Flyger, Vagn F. (Deceased)
Today there are no storks in Denmark, but in 1922 there were many. That year, on January 14th , one of the storks dropped Vagn into the Danish city of Aalborg. The following year his family moved to Jamestown, New York, where his father got a job in a furniture factory. Western New York was a great place to grow up because here a boy could catch more snakes in a morning (none of which were poisonous) than any other place in the world. This combination of snakes and other critters that were so easily caught, plus very supportive parents and teachers, turned him into a nature nerd. He decided to become either a herpetologist or entomologist, and to prepare for this calling he attended Cornell University for two years. But when a fracas broke out in Hawaii in 1941 he enlisted in the army and got a free cruise and tour, with all expenses paid, to six European countries. The natives of one country were decidedly unfriendly so the men dug holes in the ground to hide in if the natives attacked. These holes were great traps for snakes, shrews, mice, hedgehogs, and other creatures that fell into them. He became distinguished among the 615 members of his Combat Engineer Battalion for saving men from a horror worse than death, contact with a snake. For this Vagn received the good conduct medal.

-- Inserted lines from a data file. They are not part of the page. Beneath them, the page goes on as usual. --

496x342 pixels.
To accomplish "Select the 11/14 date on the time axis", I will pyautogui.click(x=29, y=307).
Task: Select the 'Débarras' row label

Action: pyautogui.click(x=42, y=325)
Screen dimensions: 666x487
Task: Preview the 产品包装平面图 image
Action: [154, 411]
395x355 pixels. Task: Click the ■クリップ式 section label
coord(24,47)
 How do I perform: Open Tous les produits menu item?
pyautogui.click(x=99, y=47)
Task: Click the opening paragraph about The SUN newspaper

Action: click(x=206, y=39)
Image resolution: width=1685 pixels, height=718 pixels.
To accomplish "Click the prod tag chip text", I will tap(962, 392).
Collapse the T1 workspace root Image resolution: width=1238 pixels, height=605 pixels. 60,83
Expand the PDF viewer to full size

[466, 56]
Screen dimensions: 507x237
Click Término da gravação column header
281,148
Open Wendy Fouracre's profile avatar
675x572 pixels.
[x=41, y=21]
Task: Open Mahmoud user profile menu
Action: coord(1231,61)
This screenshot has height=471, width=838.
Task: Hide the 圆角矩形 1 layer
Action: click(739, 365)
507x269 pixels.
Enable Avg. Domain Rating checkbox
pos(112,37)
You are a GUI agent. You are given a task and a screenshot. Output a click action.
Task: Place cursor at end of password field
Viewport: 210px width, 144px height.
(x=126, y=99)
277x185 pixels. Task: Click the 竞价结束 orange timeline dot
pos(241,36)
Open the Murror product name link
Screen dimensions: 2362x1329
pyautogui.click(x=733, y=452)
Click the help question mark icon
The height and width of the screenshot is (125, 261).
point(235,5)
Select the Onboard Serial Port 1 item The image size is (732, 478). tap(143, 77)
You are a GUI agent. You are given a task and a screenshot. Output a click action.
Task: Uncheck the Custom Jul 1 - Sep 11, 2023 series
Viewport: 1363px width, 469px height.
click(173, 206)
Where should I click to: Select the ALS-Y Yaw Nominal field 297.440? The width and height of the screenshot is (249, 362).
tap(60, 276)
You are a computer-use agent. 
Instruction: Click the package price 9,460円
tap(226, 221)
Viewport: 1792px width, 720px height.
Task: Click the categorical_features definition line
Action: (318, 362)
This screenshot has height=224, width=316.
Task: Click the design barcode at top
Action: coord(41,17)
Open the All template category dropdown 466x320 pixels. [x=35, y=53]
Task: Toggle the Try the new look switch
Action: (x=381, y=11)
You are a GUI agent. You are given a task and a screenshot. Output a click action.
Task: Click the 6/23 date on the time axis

The army set him free in 1946, so he went on to finish at Cornell, got an MS degree at Penn State and an ScD degree at Johns Hopkins School of Hygiene and Public Health. Both his MS degree thesis and ScD dissertation dealt with gray squirrel ecology. Upon finishing school in 1955 he immediately got a job at the Chesapeake Biological Laboratory at Solomons, Maryland, and later with the University of Maryland, where he continued research with squirrels until he retired in 1987. In 1957, he was side-tracked into working with white-tailed deer. Over the next three years, using syringe guns and traps, he captured about 1500 deer at the Aberdeen Proving Ground and released them in those parts of Maryland, where few or no deer existed at that time. Currently few Maryland residents appreciate his efforts! At that time farmers in other parts of the state complained of deer eating their crops, so he thought about ways to help these farmers. By combining the marvelous experience in the Combat Engineers with the outstanding education from Penn State, he came up with an excellent idea. Why not lay out a mine field using M-80 firecrackers? This turned out to be a fantastic success! After a week of explosions no deer dared enter the fields for over six months, even when the mines were removed. There was one disadvantage -- careless people handling them had fingers blown off.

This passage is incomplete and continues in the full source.